= Exercise instructions =
Render the material as a numbered list, starting at the line that contains "Image resolution: width=750" and ending after the line that contains "Action: coord(63,18)". Omit blank lines, and leave the pictures out.

= Data for this task =
BEGIN

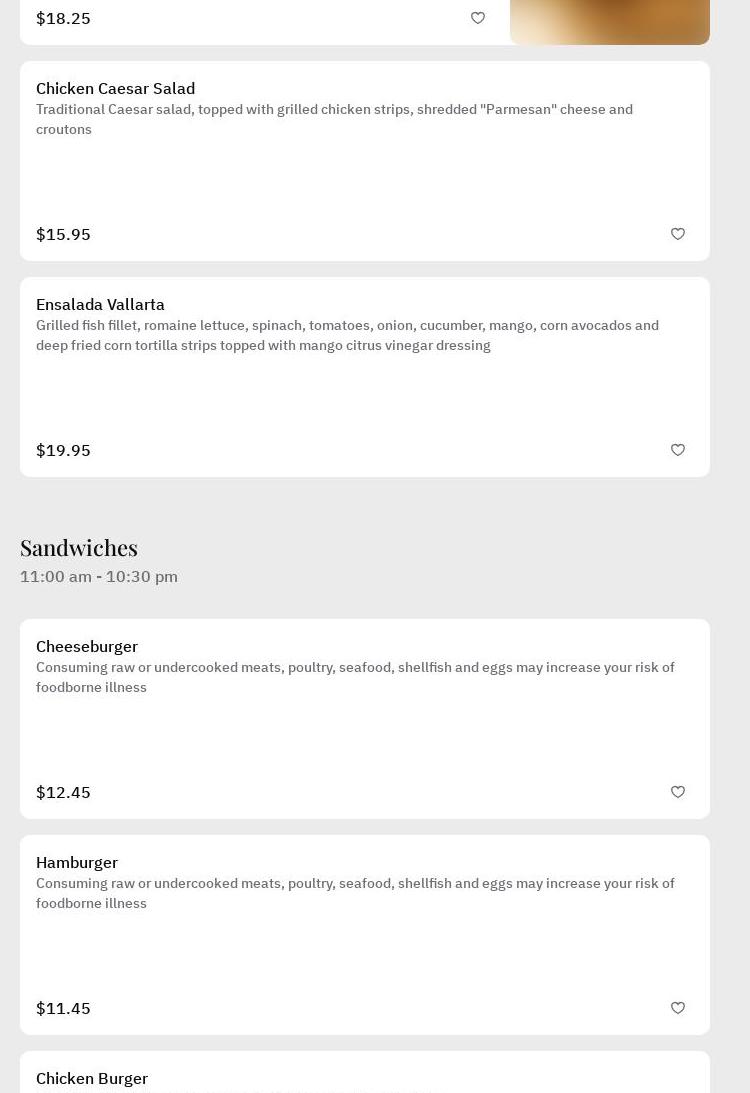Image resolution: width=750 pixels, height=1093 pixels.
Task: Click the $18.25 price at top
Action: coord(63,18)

END
BEGIN

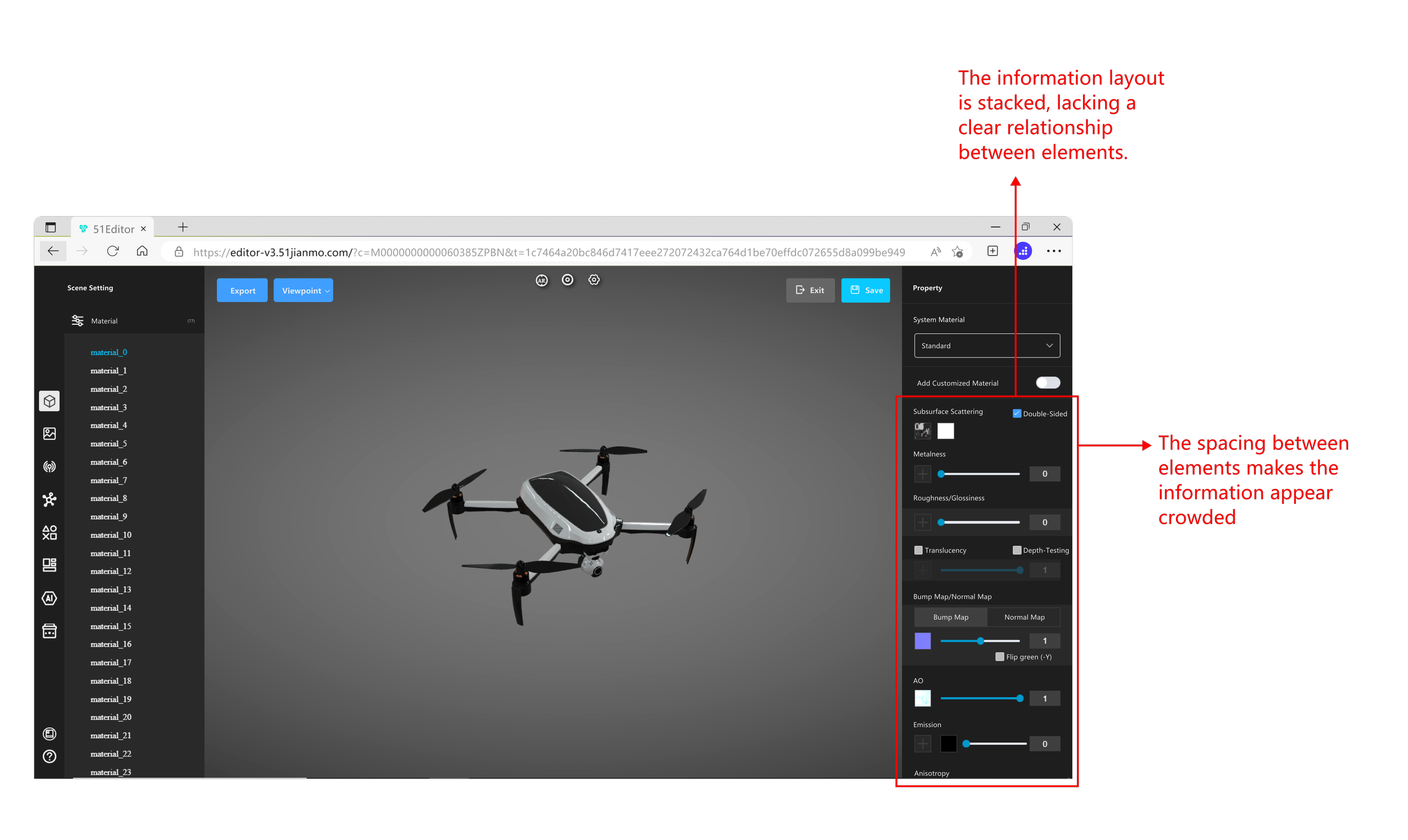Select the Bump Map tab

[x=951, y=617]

END

= The output =
1. Image resolution: width=750 pixels, height=1093 pixels.
2. Task: Click the $18.25 price at top
3. Action: coord(63,18)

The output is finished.